= Document extract =
▬▬▬▬▬▬▬▬▬▬
4. Moving Charges and Magnetism

Magnetic Field

Region around a current carrying conductor in which electro-magnetism effect is produced, is said to be Magnetic Field.

It is generally denoted by B. Magnetic field is a vector quantity. The dimension of magnetic field is [MA⁻¹T⁻²]. The SI unit of magnetic field is NA⁻¹m⁻¹ or Tesla.

B = F_m/qvsinθ

Here,
Fm = Magnetic Force
q = Magnitude of the charge
v = Velocity of the charge
θ = Angle between velocity and magnetic force.

Magnetic field vertically upward and downward in a plane are generally denoted by conventional sign (.) and (x) respectively. 

Total Magnetic field from different sources is the vector sum of the different magnetic field.
Therefore,

B = B1 + B2 + B3 + ...................... 
Super position principle is used during the sum of magnetic field.
▬▬▬▬▬▬▬▬▬▬
= Information supplied =
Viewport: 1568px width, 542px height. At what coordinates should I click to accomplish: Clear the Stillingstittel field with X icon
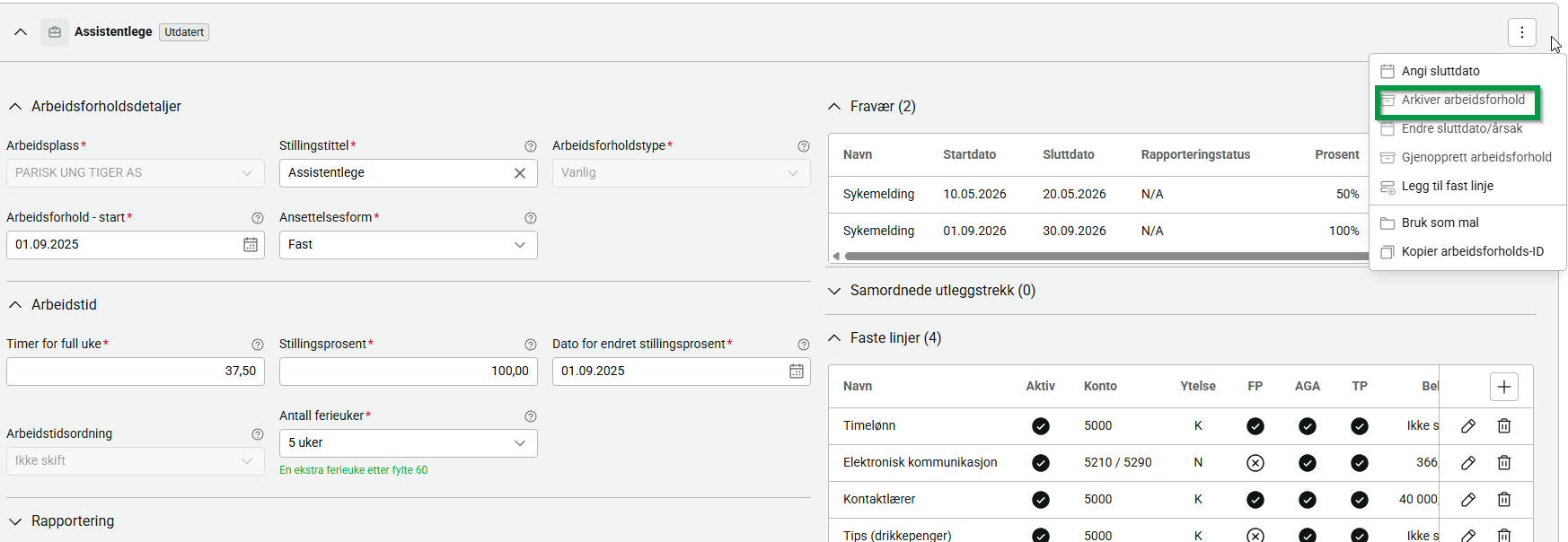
▬▬▬▬▬▬▬▬▬▬
= Given problem A =
According to the magnetic field notes, which principle is used when magnetic fields are summed?
= Given problem B =
List each property of the magnetic field given in the magnetic field notes in the paragraph that begins "It is generally denoted by B."
= Given problem C =
Translate this sentence from the magnetic field notes into Spanish: "Magnetic field is a vector quantity."
The listing isn't needed.

= Worked solution A =
The superposition principle.

= Worked solution B =
- It is generally denoted by B.
- It is a vector quantity.
- Its dimension is [MA⁻¹T⁻²].
- Its SI unit is NA⁻¹m⁻¹ or Tesla.

= Worked solution C =
El campo magnético es una magnitud vectorial.